Pope resting after surgery

VATICAN CITY – Pope John Paul II was able to breathe on his own Friday following emergency throat surgery, but remained under doctors’ orders not to speak for several days, the Vatican said.

Attempting to put a positive spin on the frail pope’s second medical crisis in less than a month, Vatican spokesman Joaquin Navarro-Valls said John Paul does not have pneumonia, is free of fever and spent a “tranquil” night of rest after a 30-minute tracheotomy Thursday evening.

Navarro-Valls said the 84-year-old pontiff, who also suffers from Parkinson’s disease, showed a good appetite Friday morning and ate a breakfast of 10 cookies, yogurt and coffee with milk. (Independent doctors said eating such a breakfast only 10-12 hours after surgery was possible but not necessarily advisable.)

“Upon the advice of his doctors, the pope must not speak for several days, so as to favor the recovery of the functions of the larynx,” Navarro-Valls told reporters who mobilized when the pope, unable to breathe, was rushed to Rome’s Gemelli Polyclinic hospital on Thursday. He spent nine nights in the same hospital with a similar condition earlier this month.

**Task objective:**
Please pick up the article on the pope's surgery after its final sentence and keep writing it. The material that comes next has no connection to the article on the pope's surgery.

**Data supplied:**
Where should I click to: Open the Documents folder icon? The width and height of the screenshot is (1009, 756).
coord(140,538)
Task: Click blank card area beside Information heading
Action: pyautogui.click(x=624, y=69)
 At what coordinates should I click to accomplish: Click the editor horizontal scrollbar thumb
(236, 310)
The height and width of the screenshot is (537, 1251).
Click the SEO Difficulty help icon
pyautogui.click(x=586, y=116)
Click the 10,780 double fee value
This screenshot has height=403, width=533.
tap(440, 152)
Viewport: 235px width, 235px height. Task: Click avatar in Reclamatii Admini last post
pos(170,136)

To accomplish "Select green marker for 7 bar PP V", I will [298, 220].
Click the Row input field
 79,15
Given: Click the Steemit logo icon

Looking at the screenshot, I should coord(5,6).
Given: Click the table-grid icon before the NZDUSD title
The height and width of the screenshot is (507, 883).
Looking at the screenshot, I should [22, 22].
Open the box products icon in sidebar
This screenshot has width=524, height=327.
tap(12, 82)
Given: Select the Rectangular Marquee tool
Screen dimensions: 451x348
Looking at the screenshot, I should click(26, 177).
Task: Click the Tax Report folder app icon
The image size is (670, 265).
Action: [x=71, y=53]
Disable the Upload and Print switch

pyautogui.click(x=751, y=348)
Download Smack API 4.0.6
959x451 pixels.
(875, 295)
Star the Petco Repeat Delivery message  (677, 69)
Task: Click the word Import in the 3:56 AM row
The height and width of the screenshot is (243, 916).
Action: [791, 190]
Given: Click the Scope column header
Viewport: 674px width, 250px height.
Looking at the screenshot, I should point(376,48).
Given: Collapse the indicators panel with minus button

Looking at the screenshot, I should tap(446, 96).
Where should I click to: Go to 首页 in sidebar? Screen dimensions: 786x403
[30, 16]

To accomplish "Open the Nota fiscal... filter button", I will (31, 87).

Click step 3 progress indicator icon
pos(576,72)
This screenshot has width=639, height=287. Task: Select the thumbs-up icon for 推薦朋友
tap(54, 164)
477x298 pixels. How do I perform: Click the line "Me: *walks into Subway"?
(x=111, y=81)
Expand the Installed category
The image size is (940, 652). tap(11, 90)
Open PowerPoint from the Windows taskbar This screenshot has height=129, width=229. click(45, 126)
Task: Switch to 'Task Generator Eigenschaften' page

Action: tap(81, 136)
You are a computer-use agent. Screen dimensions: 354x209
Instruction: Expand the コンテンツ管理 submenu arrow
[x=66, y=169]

**Output for this exercise:**
If the Polish-born pope lost his ability to speak for the long term, it would raise questions about whether he could continue to fulfill his mission as spiritual leader of the world’s one billion Roman Catholics. In nearly 27 years on St. Peter’s throne, John Paul has prided himself as a masterful communicator who could reach out to Catholic societies from Albania to Zimbabwe and to non-Catholics as well, with a message of moral authority and religious zeal.

Several church officials contend that even a voiceless pope can make his will known and continue to lead.

“It is sufficient that one’s will be expressed, and be expressed in a clear way,” Cardinal Mario Francesco Pompedda told the La Stampa newspaper earlier this month. “It can be expressed very well through writing, and in any case can be expressed also with clear and significant gestures.”